> _TASK ITEM_: Wherever "will" appears in the records below, copy the line that holds it.

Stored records
○ ○ ○ ○
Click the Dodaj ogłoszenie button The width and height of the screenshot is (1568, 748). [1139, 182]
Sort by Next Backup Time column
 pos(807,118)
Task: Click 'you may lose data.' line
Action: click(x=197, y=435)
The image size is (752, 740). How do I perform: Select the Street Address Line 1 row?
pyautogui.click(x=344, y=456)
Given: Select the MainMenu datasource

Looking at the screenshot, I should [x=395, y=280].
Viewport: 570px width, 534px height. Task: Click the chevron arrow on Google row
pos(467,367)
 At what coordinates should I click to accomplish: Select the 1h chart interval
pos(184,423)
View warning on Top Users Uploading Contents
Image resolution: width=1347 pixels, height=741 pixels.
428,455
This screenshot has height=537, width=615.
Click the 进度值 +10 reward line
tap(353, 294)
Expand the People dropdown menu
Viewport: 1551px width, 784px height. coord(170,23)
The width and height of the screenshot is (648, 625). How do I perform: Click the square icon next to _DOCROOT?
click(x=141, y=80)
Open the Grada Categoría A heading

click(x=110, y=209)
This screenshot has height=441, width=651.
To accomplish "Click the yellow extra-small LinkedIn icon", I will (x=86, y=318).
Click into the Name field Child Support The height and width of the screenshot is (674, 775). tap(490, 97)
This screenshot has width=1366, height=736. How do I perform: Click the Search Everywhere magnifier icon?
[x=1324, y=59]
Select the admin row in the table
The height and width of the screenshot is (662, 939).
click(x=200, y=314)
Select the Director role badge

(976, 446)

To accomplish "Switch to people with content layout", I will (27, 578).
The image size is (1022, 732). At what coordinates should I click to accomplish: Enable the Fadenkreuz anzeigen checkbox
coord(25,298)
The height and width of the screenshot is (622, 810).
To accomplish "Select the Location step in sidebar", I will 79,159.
○ ○ ○ ○
> _TASK ANSWER_:
To accomplish "Click the yellow extra-small LinkedIn icon", I will (x=86, y=318).
To accomplish "Switch to people with content layout", I will (27, 578).
To accomplish "Select the Location step in sidebar", I will 79,159.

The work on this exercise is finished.